- [Exercise aim]: Your answer should be only the lines below from the one with "Horario de atención" to the one with "[Ir a Facebook] (139, 2336)", repeated exactly, ends included.
___ Provided information
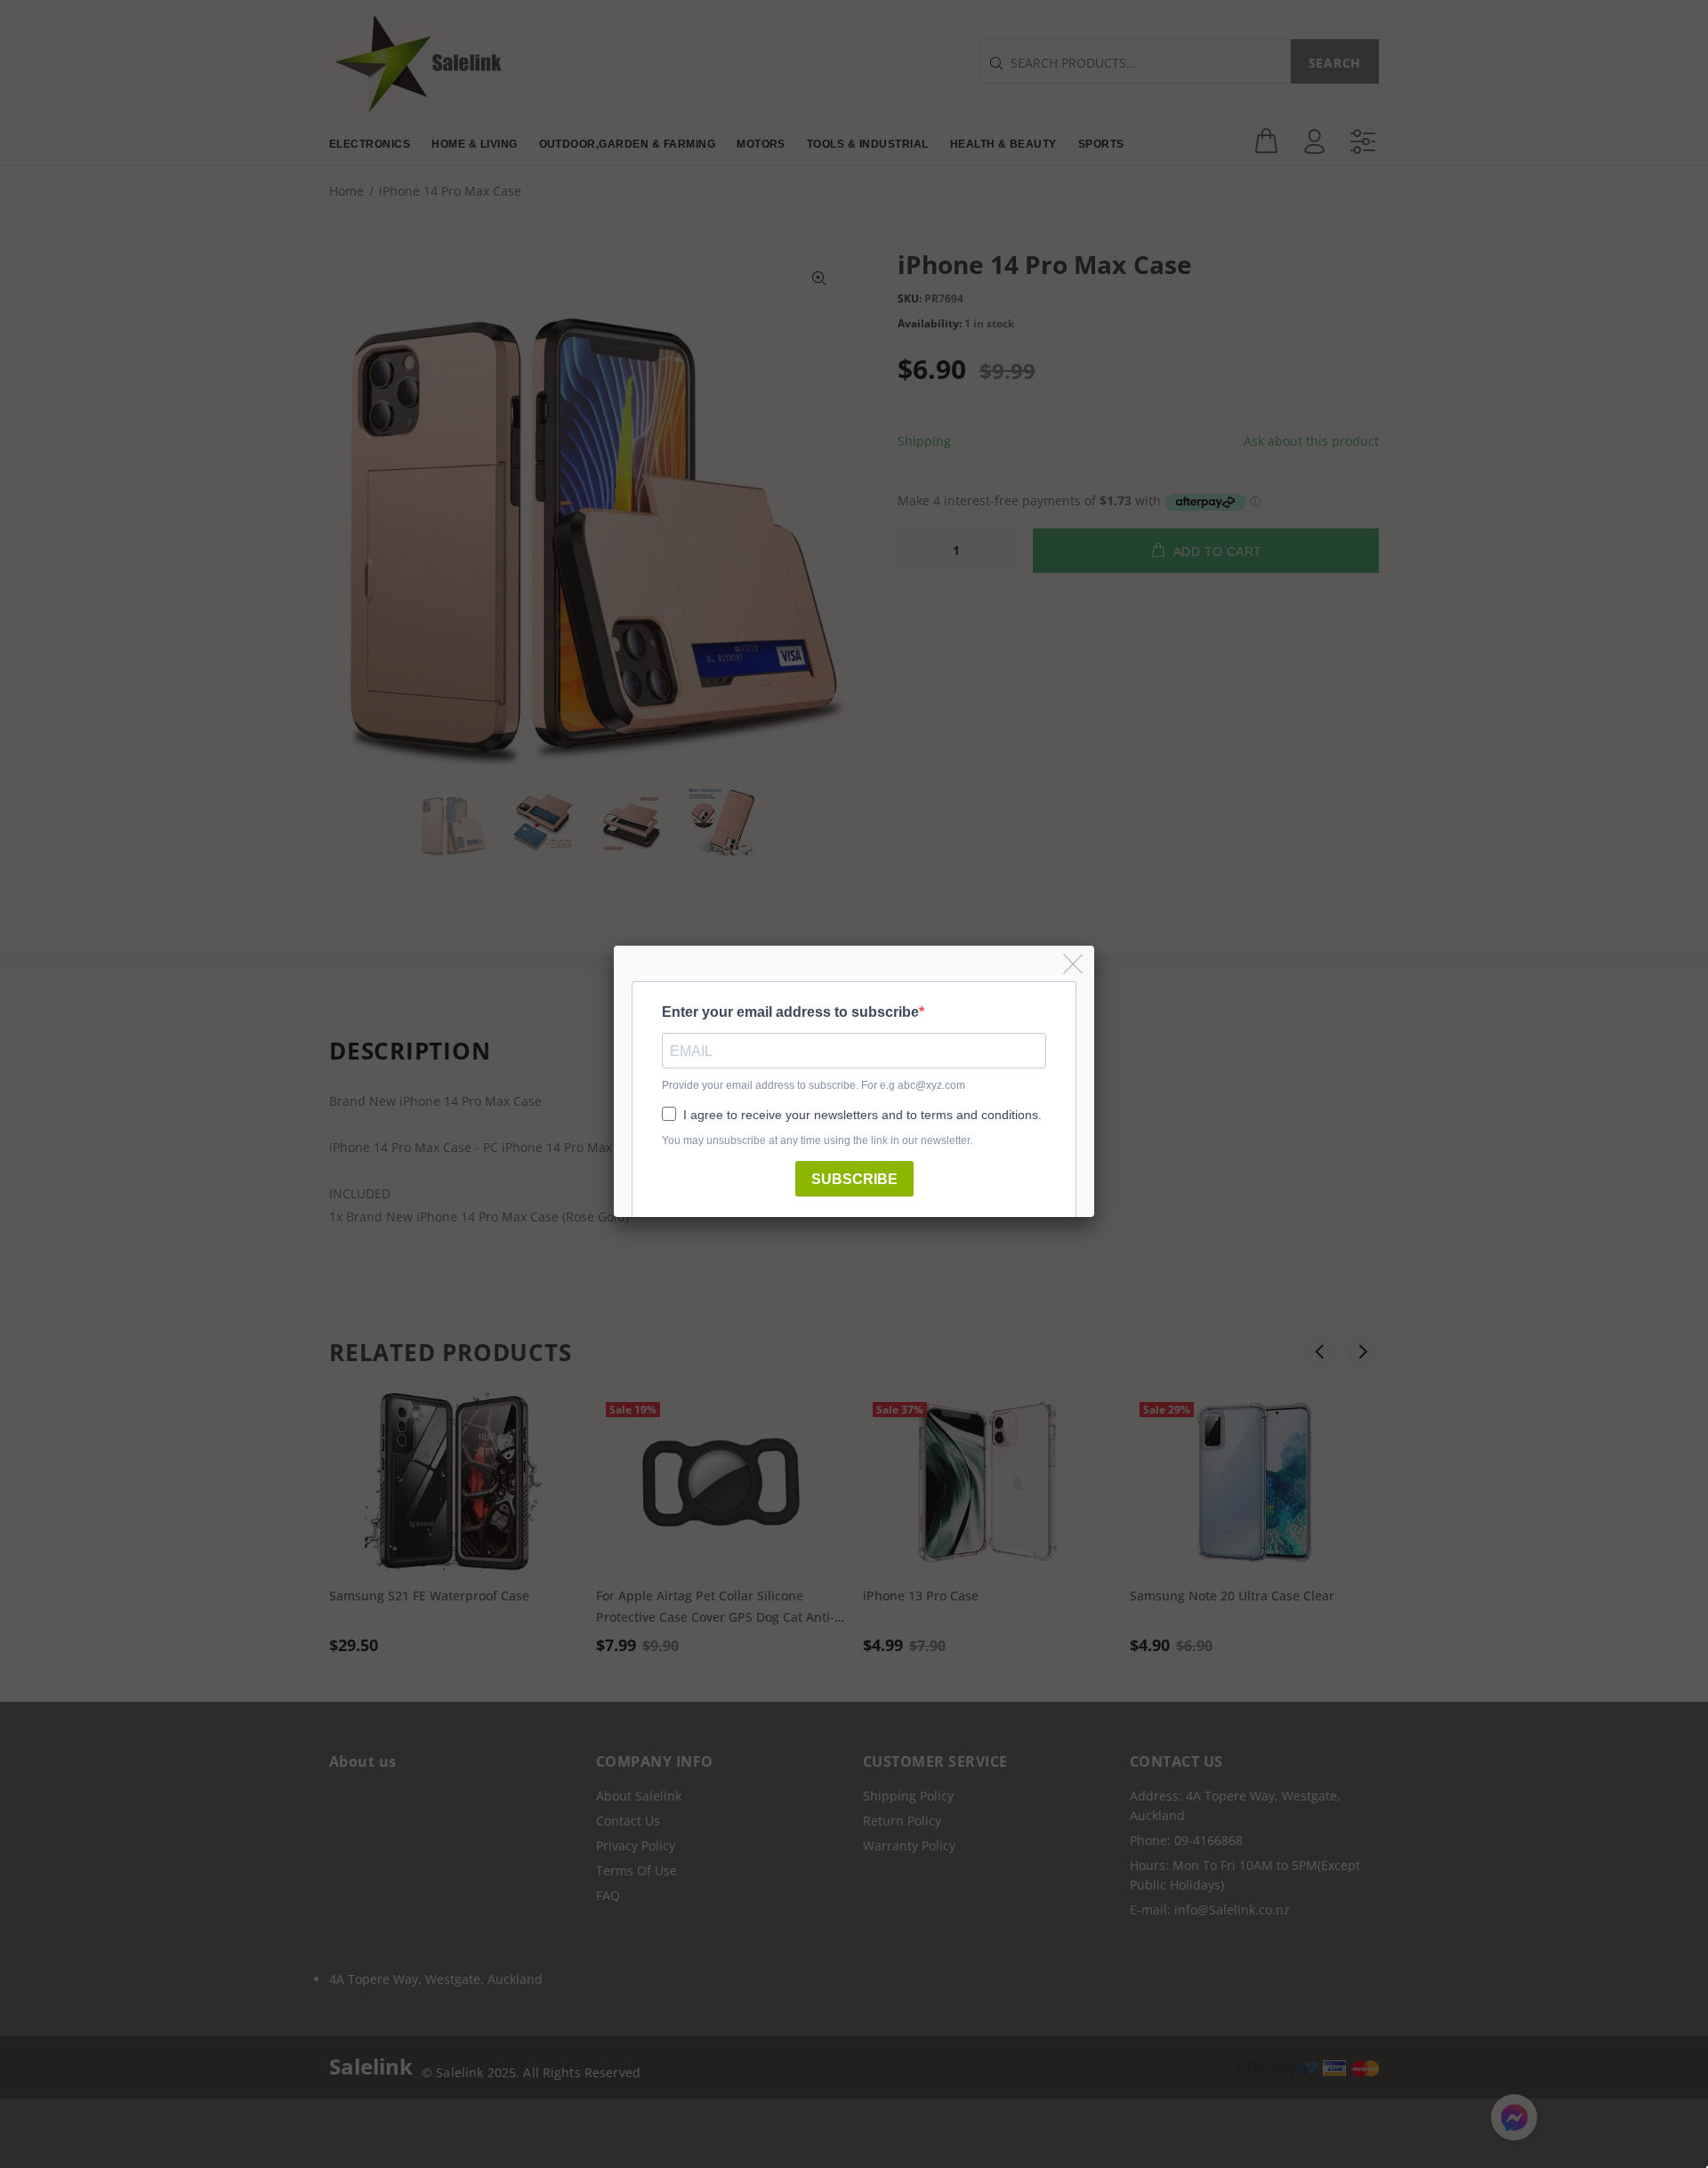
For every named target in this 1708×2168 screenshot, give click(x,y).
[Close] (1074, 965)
______
___ Provided information
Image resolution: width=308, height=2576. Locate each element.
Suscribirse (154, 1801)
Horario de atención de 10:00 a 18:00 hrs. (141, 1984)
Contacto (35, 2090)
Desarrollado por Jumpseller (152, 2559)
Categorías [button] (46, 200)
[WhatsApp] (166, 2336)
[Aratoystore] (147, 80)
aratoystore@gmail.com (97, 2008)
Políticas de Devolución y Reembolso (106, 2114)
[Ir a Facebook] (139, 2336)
______
- [Answer to the exercise]:
Horario de atención de 10:00 a 18:00 hrs. (141, 1984)
Contacto (35, 2090)
Desarrollado por Jumpseller (152, 2559)
Categorías [button] (46, 200)
[WhatsApp] (166, 2336)
[Aratoystore] (147, 80)
aratoystore@gmail.com (97, 2008)
Políticas de Devolución y Reembolso (106, 2114)
[Ir a Facebook] (139, 2336)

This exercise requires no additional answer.